Could you please shed some light what’s happening? I guess adding and removing a hundred 0 byte files is not normal expected behaviour? Can I improve something with my setup or ftp settings?
Other apps can transfer via ftp-ssl about 70 mbyte/sec.
Your system can shed some light with About → Show log → Live → Retry or using options log-file=<path> and log-file-log-level=retry. You can also look in Complete log section of a job log to see if RetryAttempts is kind of high. Failed uploads get retries, and original files that failed get deleted later. Maybe that’s what’s going on, but next question is why upload failed. Regardless, let’s first see what the pattern is behind empty file uploads. Getting a screenshot like you did can work with the log, e.g. you can find file name in a log.

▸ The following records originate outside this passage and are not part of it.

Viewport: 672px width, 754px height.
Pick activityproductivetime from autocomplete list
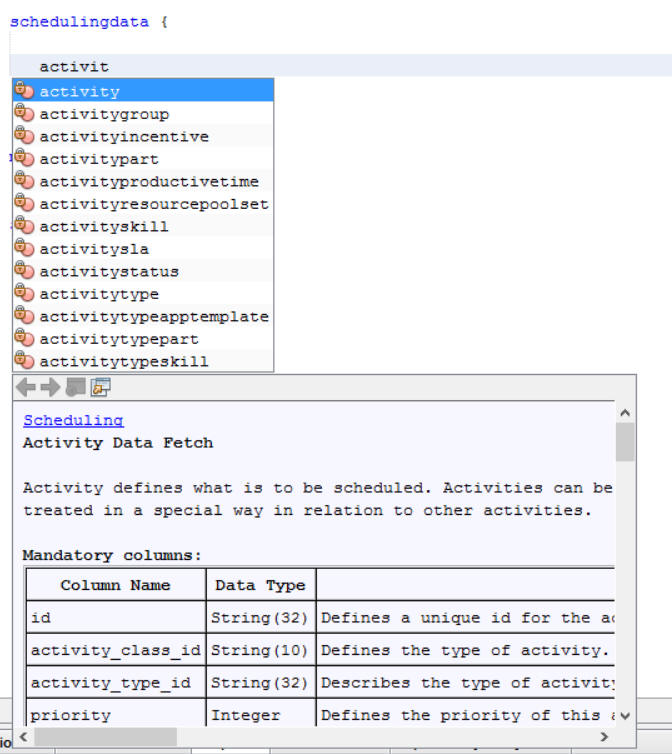[149, 181]
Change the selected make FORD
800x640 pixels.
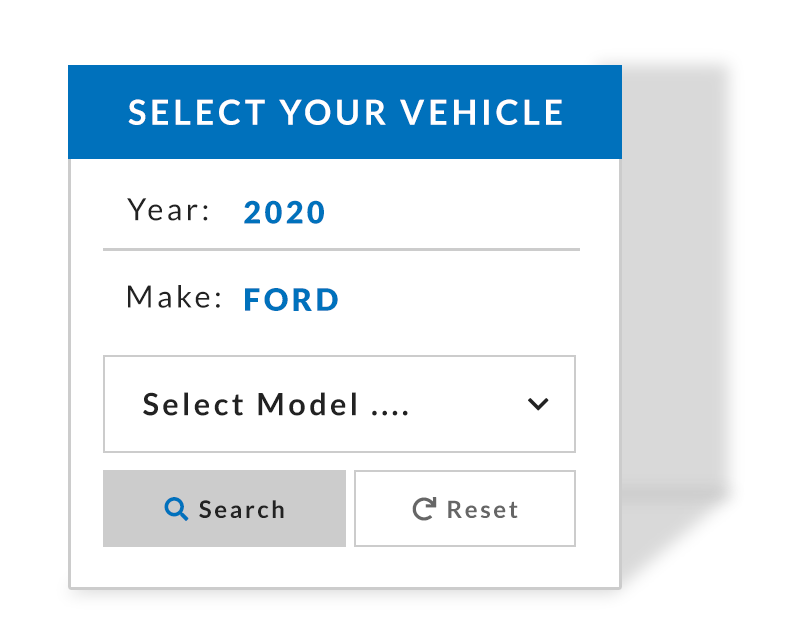[x=291, y=299]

It’s strange that creating a new folder on the FTP server and pointing a freshly created backup job at it throws “test file corrupted” error and leaves a tmp-file on the storage. But: the user which is signing in has readWrite access, I even set the user account as the owner on the whole folder structure (to be safe) and chmod’ed to 0777. If I skip the connection test, the job runs fine, files are written, no complaints. But it takes long and temporarily produces those 0 byte files. The network connection is LAN and known as stable from my other data hungry transfer apps.
From the Log:
“RetryAttempts”: 219,
Indeed, it’s high, but why? WinSCP transfers quite fine to this FTP server.